Required action -
The response must consist of the lines from the one holding "Where should I" through the final line of the entries, given again exactly and without any pictures.
Top of Records for the exercise
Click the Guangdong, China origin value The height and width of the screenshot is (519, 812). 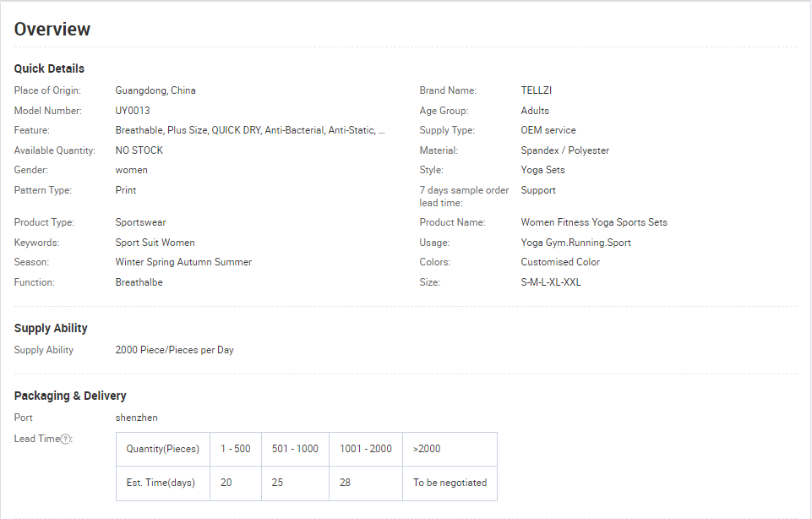coord(155,90)
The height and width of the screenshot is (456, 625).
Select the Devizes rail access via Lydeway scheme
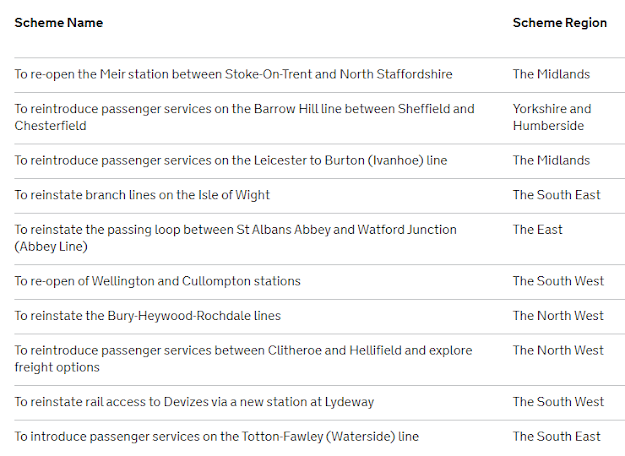(194, 402)
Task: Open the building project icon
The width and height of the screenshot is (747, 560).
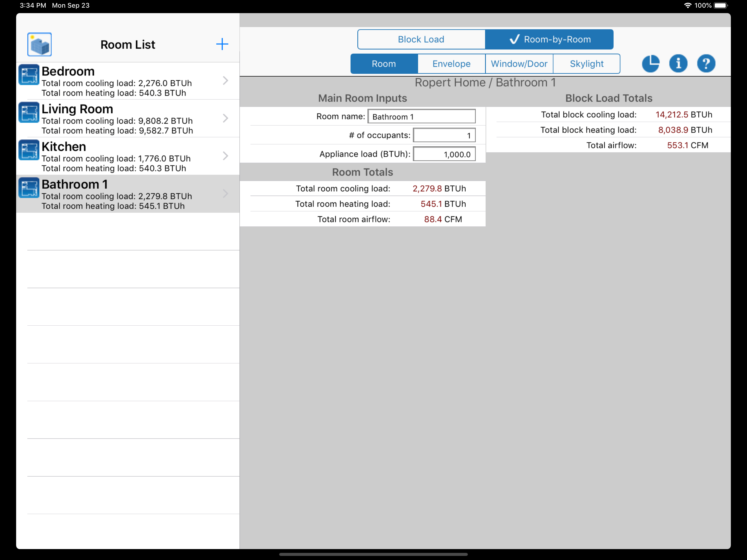Action: point(40,44)
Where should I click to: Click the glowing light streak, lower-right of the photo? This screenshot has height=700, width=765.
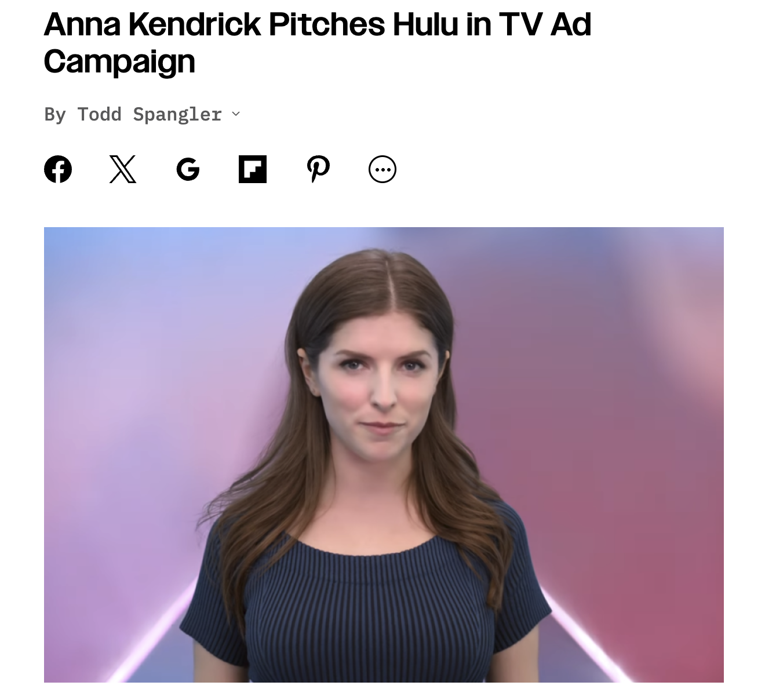585,637
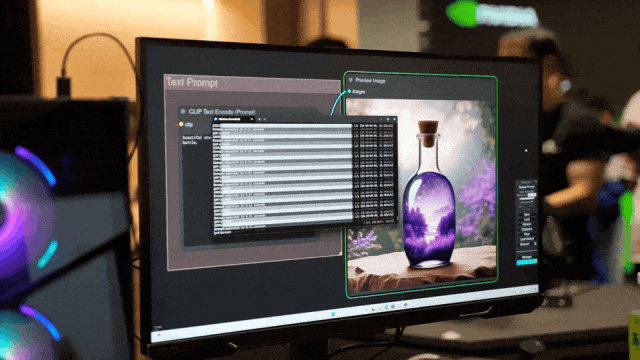Collapse the CLIP Text Encode node dot
Image resolution: width=640 pixels, height=360 pixels.
pos(183,111)

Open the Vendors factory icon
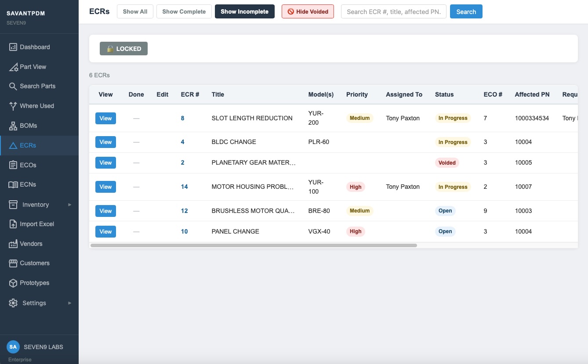[13, 244]
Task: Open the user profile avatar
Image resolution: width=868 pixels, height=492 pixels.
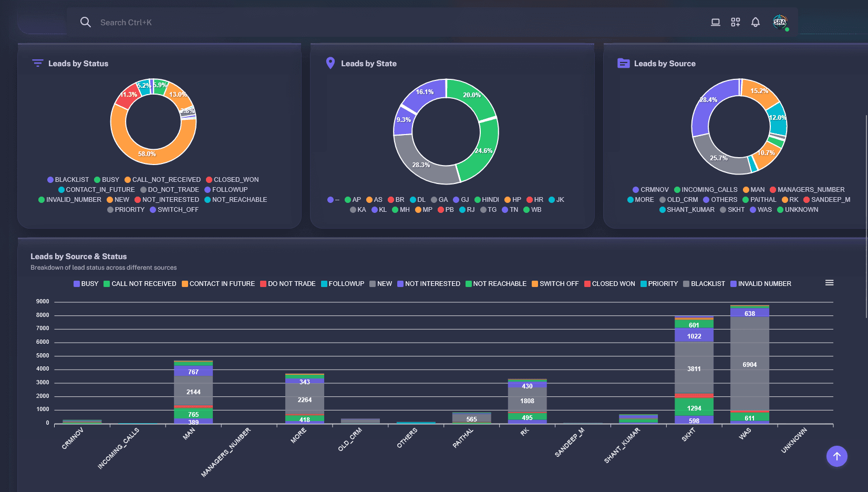Action: (x=780, y=22)
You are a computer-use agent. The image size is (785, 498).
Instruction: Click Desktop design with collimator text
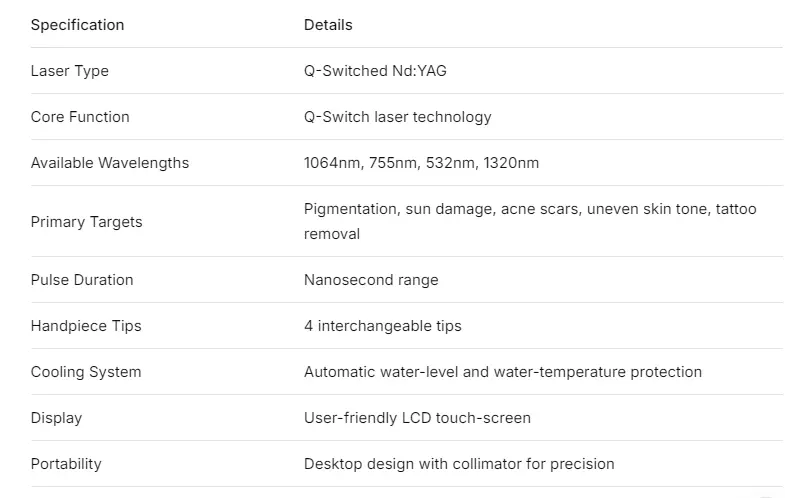click(459, 464)
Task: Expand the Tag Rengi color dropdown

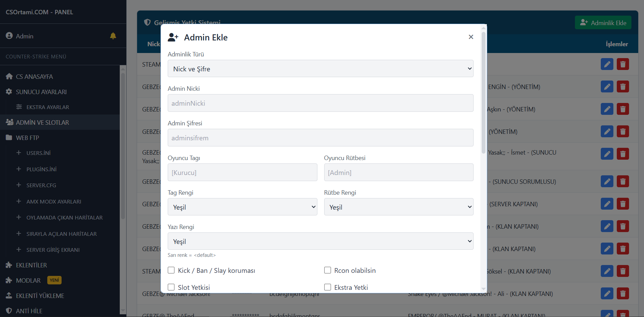Action: pyautogui.click(x=242, y=207)
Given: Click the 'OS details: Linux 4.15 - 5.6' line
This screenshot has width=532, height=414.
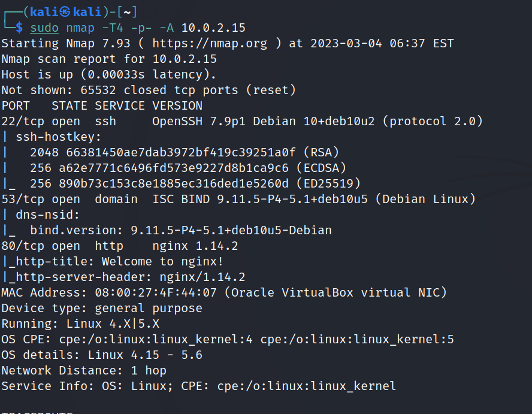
Bottom of Records for the exercise
Answer to this problem -
Where should I click to: Click the glowing light streak, lower-right of the photo? This screenshot has height=700, width=765.
585,637
Collapse the CLIP Text Encode node dot
Image resolution: width=640 pixels, height=360 pixels.
pos(183,111)

Open the Vendors factory icon
[13, 244]
Task: Open the user profile avatar
Image resolution: width=868 pixels, height=492 pixels.
Action: (x=780, y=22)
You are a computer-use agent. The image size is (785, 498).
Instruction: Click Desktop design with collimator text
click(459, 464)
Task: Expand the Tag Rengi color dropdown

Action: pyautogui.click(x=242, y=207)
Given: Click the 'OS details: Linux 4.15 - 5.6' line
This screenshot has width=532, height=414.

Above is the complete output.